Untouchable for 17 minutes, they peer at the expanse of dank, narrow alleys and the zinc roofs of shanties, some built four stories tall. Stray bullets and thugs on motorcycles fly through the streets, and people scurry home as soon as night falls.

"There are a lot of kids in the street using drugs, with guns," said Gonzalez while riding the newly inaugurated cable car one afternoon to the plastics factory where she and Suarez work.

Her 27-year-old friend gazed down at the sea of slum roofs.

"It's very hard to change all this," he said.

That frustration defines this 28-million-person country, which has seen shootings, kidnappings and other crime infiltrate every aspect of daily life. Whole neighborhoods that used to buzz with street life are abandoned at night, while foreign diplomats and working-class Venezuelans alike fall prey to so-called express kidnappings that whisk victims away to the nearest cash machines.

Amid a list of woes, including double-digit inflation and crumbling infrastructure, rampant crime is seen by many as the main failing of the late President Hugo Chavez's government, and one that a whole swath of this shell-shocked country has lost hope of correcting.

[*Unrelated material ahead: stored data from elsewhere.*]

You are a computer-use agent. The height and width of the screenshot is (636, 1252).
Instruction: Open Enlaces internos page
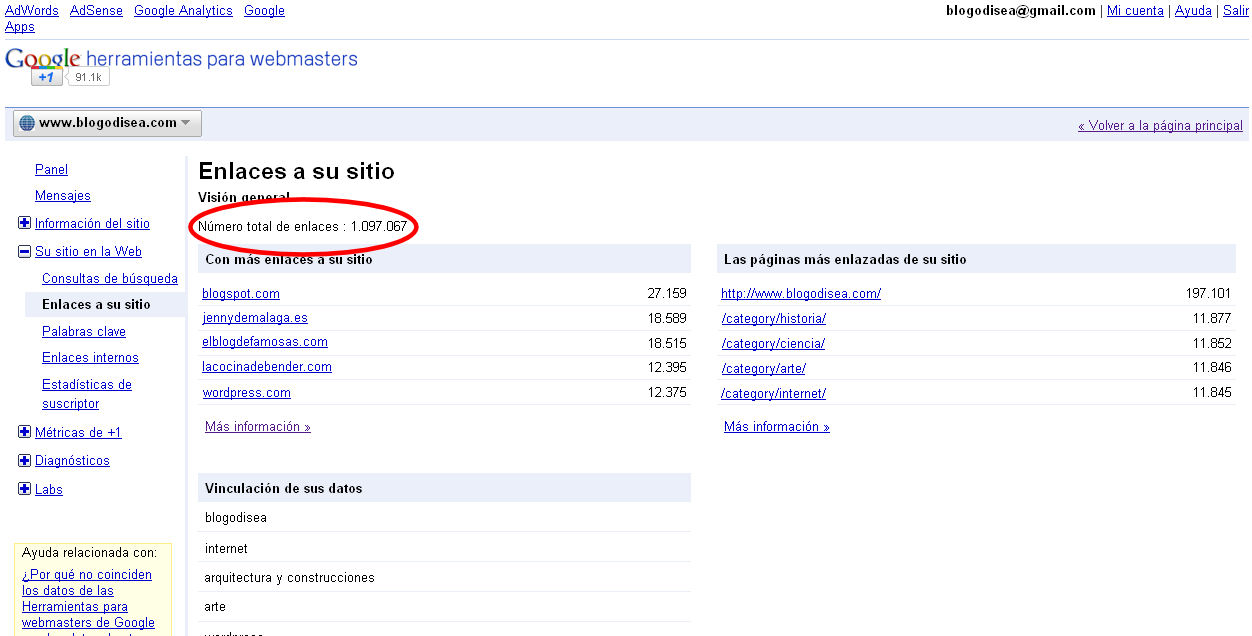[90, 358]
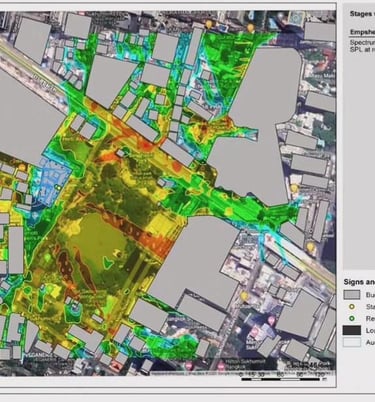Image resolution: width=375 pixels, height=402 pixels.
Task: Click the Signs and symbols legend heading
Action: [359, 282]
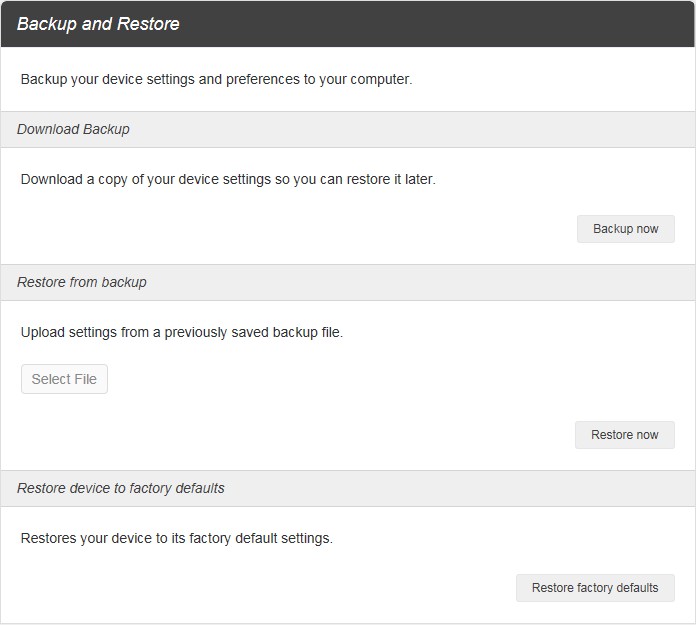Image resolution: width=696 pixels, height=625 pixels.
Task: Reset device using Restore factory defaults
Action: (x=595, y=588)
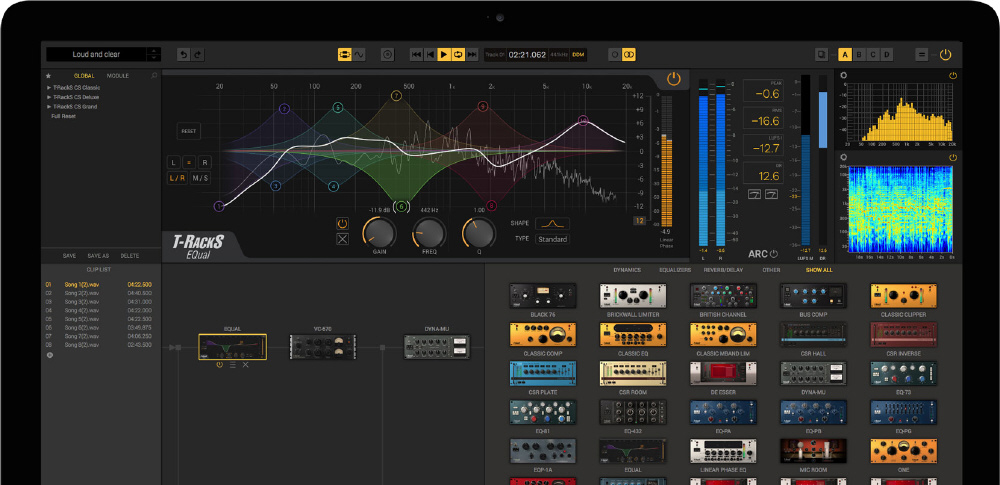
Task: Click the Play button in the transport
Action: coord(444,54)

Just last week, the U.N. Development Program found that Venezuela suffered the world's fifth highest homicide rate, with 45 out of every 100,000 people killed in 2010, trailing only Honduras, El Salvador, the Ivory Coast and Jamaica. The nonprofit Venezuelan Violence Observatory estimates the homicide rate was much higher last year, at 73 per 100,000 people.

That murder rate has doubled since 1999, when Chavez was first elected president, officials say. And kidnappings increased 26-fold from 1999 to 2011, according to a study by the civic group Active Peace, which studies safety issues.

The government not only can't rein in the problem, it won't even say how bad it is. Officials stopped releasing official crime statistics in 2005, leaving it to nonprofit groups to sort through the casualties.

"I calculate that 20 to 25 years back, we had a problem that was moderate to grave and became a critical one in the last 15 years," said Active Peace's director Luis Cedeno. "We are at war with each other."

Now, the violence has emerged as a top campaign issue as opposition Gov. Henrique Capriles challenges Chavez successor Nicolas Maduro in an April 14 election to replace the late leader.

Capriles has repeatedly blamed Maduro for failing to stop the killings and assaults, although he has offered few details on the campaign trail about what he would do.

"We are living the worst situation of public safety in the history of our country in the last 100 days," Capriles told thousands of supporters Saturday.

Capriles campaign public safety coordinator Luis Izquiel said the opposition plan advocates spending more federal money on the fighting crime, depoliticizing the criminal justice system and building more prisons.

In a Twitter message Monday, Maduro acknowledged the "doubling of homicides" nationwide, but said it was also happening in the state of Miranda where Capriles is governor. The message was later removed from Maduro's account.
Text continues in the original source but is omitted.